Todo esto es una humanización de Dios. Fíjate, lector de la Biblia, que es inútil huir del castigo cuando uno peca. El pecado “lleva en sí castigo” como el miedo (1 Jn. 4:18); y si no, mírale en el fondo de los ojos a los homosexuales, los adúlteros y los fornicarios, detrás de sus sonrisas y maquillajes. En realidad, Dios no vino a Adán y Eva para castigarlos sino para arreglarlos, pero, algún castigo tendrían, mínimo, pero alguno.  No viene para castigarnos sino para resolver nuestro problema. Y si hay castigo es mínimo, con misericordia. Los castiga a trabajar y a parir con un poco de dolor; y en vez de ejecutarlos.
El relato permite hacer una generalización, que la principal razón por la que huimos de Dios, la principal, es por la relación que hay entre el pecado y el sexo y como no queremos dejar limpio de pecado el sexo, entonces huimos de Dios para que ni Dios ni alguien nos llamen la atención. La envidia, el odio, incluso el homicidio, aunque evita el castigo humano, no hace huir de Dios, como los presos lo atestiguan, porque Caín no huyó de Dios.

Por otro lado, es inútil el intento de taparle el pecado a Dios. En el caso de Adán, diría, “aquí, detrás de este árbol”. Y salta a la vista que hacemos lo mismo. Nos escondemos detrás de algunas hojas y ramas secas. Una casa. Ropa bonita. Un auto nuevo. Un título. Una sonrisa. Del dinero. Huimos de Dios porque sentimos remordimientos y culpas carnales. Es mejor salir desnudos, no huir, no tapar nada y exponer a Dios lo que nos hace sentirnos avergonzados, arreglar lo que haya que arreglar, enfrentar las consecuencias y pedir misericordia al Señor, que siempre la ofrece.  Dios tapa nuestro pecado cuando lo tapa con la piel de Jesucristo “sino vestíos del Señor Jesucristo, y no proveáis para los deseos de la carne (Ro. 13:14); creados conforme a su imagen (Efe. 4:24). Cuando Dios lo llamó y le preguntó por dónde andaba, porque se puso en fuga de la iglesia, él le respondió, "estoy aquí".  Y ¿qué haces ahí?

Escondiéndome, ¿de quién? ¿De la serpiente? No, de ti.
GÉNESIS 3:14,15
“Y el Señor Dios dijo a la serpiente:
            Por cuanto has hecho esto,
            maldita serás más que todos los animales,
            y más que todas las bestias del campo;
            sobre tu vientre andarás,
            y polvo comerás
            todos los días de tu vida.
            [15] Y pondré enemistad
            entre ti y la mujer,
            y entre tu simiente y su simiente;
            él te herirá en la cabeza,
            y tú lo herirás en el calcañar”.

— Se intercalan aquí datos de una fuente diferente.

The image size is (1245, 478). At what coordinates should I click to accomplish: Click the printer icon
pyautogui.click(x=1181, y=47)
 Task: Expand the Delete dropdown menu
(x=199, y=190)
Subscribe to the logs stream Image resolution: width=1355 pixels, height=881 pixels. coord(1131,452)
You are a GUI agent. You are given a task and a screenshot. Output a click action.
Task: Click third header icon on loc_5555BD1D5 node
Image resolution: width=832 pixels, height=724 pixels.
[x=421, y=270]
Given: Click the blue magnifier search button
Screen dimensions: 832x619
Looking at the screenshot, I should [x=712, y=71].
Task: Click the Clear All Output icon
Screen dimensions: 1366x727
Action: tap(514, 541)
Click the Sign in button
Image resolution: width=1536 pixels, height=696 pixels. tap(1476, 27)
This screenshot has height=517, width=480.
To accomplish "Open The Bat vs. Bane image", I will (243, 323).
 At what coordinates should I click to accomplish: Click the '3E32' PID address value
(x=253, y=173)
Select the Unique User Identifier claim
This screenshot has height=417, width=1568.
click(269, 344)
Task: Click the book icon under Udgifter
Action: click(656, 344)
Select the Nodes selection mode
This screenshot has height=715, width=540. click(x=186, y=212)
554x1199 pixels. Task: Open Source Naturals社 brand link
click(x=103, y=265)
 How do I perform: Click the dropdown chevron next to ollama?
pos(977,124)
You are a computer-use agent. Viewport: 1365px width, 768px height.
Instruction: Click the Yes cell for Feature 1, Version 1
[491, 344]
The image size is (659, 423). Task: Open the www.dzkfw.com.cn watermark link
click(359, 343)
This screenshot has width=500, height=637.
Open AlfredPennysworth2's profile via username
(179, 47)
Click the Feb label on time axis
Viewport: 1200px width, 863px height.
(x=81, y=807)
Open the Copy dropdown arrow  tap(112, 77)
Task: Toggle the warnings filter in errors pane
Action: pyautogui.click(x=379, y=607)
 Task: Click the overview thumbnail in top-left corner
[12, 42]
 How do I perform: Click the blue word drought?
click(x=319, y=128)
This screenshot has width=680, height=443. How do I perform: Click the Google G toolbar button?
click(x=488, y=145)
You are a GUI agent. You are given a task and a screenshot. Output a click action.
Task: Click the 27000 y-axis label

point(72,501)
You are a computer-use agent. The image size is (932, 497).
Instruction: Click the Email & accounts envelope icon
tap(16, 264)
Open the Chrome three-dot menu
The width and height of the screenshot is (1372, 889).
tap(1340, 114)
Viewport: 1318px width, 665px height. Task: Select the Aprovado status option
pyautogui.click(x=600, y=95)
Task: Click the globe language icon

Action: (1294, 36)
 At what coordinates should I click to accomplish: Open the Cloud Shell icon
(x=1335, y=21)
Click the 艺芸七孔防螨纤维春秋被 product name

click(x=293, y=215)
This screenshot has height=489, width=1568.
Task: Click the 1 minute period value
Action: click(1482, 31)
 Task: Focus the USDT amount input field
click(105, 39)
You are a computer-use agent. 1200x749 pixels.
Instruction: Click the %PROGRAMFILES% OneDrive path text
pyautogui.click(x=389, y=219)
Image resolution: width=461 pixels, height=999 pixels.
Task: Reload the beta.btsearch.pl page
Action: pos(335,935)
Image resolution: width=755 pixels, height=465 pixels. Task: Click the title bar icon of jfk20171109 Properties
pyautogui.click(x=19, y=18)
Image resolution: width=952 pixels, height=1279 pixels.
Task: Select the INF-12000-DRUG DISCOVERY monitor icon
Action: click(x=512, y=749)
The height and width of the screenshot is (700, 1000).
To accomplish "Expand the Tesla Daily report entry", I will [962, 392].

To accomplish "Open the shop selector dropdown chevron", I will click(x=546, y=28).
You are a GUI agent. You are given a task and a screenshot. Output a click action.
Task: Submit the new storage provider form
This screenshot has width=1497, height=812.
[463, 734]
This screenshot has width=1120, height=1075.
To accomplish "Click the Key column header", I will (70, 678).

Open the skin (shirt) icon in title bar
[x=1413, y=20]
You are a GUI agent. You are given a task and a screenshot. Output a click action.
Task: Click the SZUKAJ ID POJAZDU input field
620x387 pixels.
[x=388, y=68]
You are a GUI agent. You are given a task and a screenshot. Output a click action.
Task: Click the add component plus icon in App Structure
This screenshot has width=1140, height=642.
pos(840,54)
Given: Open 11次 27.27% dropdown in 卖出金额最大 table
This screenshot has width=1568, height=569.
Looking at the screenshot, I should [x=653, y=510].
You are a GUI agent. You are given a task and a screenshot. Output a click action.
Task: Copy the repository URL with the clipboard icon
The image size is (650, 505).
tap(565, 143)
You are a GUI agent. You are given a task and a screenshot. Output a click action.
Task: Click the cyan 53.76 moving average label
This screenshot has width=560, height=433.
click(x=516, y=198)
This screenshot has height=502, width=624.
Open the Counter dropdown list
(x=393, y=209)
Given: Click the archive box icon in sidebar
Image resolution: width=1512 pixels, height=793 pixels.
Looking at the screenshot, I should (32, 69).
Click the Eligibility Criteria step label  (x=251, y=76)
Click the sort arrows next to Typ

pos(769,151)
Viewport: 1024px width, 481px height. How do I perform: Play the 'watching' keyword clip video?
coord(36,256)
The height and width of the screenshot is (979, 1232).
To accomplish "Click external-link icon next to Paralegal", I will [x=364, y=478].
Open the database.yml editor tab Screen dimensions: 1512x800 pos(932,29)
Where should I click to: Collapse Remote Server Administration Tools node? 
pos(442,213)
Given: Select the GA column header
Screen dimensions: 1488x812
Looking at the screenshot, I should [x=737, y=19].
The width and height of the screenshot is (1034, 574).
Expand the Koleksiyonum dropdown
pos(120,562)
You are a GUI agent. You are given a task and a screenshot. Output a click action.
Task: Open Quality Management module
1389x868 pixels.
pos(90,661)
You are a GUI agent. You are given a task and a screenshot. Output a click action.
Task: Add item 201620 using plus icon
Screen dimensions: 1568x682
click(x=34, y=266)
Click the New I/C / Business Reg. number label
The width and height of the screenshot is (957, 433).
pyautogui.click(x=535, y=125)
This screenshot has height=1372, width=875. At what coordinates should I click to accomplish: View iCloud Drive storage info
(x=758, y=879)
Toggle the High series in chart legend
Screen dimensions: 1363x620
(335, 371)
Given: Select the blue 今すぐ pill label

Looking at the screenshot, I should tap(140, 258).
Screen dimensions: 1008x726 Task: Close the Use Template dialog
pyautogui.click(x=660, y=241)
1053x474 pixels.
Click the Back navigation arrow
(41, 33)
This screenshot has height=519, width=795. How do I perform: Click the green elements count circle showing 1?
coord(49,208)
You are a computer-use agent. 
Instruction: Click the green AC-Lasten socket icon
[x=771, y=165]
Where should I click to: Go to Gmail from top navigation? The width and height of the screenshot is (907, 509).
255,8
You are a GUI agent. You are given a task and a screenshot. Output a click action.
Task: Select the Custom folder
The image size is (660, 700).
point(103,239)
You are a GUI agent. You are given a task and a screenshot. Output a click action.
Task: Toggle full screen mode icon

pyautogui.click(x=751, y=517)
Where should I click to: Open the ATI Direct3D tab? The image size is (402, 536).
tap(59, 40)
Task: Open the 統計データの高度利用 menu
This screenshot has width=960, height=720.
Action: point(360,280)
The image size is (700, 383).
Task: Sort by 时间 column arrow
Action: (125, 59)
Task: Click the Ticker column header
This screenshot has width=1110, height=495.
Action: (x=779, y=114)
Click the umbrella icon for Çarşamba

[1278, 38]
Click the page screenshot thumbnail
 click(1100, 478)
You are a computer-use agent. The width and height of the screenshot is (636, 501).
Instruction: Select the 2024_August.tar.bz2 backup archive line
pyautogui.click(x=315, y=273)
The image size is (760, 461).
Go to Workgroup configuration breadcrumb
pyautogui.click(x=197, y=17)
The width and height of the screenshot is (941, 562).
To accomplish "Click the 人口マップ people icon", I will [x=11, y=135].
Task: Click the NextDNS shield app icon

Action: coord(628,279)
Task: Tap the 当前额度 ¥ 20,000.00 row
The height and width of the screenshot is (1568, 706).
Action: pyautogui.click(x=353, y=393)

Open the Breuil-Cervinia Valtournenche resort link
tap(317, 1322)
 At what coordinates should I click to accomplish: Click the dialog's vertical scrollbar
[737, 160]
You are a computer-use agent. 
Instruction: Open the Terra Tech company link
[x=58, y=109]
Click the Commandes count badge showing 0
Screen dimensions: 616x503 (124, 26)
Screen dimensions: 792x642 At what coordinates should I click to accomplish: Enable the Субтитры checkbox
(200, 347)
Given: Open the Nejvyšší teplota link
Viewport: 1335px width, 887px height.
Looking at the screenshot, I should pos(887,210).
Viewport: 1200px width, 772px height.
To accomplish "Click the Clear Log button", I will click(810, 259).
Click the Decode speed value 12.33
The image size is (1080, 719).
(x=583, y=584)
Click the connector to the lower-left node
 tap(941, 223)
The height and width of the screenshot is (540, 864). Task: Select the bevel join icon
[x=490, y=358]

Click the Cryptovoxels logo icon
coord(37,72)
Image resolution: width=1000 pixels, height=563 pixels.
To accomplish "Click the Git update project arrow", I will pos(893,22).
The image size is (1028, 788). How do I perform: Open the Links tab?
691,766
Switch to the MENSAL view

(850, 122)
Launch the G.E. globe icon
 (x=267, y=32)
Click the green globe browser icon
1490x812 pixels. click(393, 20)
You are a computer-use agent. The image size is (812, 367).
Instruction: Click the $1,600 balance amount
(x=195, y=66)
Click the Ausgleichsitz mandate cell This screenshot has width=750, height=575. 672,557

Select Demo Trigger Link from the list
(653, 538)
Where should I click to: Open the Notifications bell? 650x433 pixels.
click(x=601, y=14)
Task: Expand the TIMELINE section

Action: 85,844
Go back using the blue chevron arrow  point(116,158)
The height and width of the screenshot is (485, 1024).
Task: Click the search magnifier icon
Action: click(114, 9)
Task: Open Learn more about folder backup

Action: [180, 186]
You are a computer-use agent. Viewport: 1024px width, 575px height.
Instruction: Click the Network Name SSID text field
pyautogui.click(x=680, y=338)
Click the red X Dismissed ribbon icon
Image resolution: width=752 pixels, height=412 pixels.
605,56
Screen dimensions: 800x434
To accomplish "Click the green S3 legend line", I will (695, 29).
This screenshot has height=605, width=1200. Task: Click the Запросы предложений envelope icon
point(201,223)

Un castigo bien pequeño para el reptil, la condenación a vivir en un nivel inferior de la creación; no se menciona la muerte porque la muerte ya formaba parte de la existencia animal. Para el hombre vivir en un nivel inferior al que fue creado, es una gran humillación; la enfermedad y la muerte son humillaciones. “Los versículos tienen una estructura poética y son muy antiguos” (Broadman Bible Commentary). En esos versículos no hay un odio cultural hacia la serpiente sino una maldición, un tipo de alguien caído que come polvo por su pecado (49:17). En realidad, esto parece tanto una pintura de la raza humana como del diablo. El nunca olvidado caso de involución no evolución de este reptil. Imagino que al principio los animales no eran carnívoros sino herbívoros, porque el mundo era un paraíso. El hombre ya se comporta como las bestias, de modo infrahumano.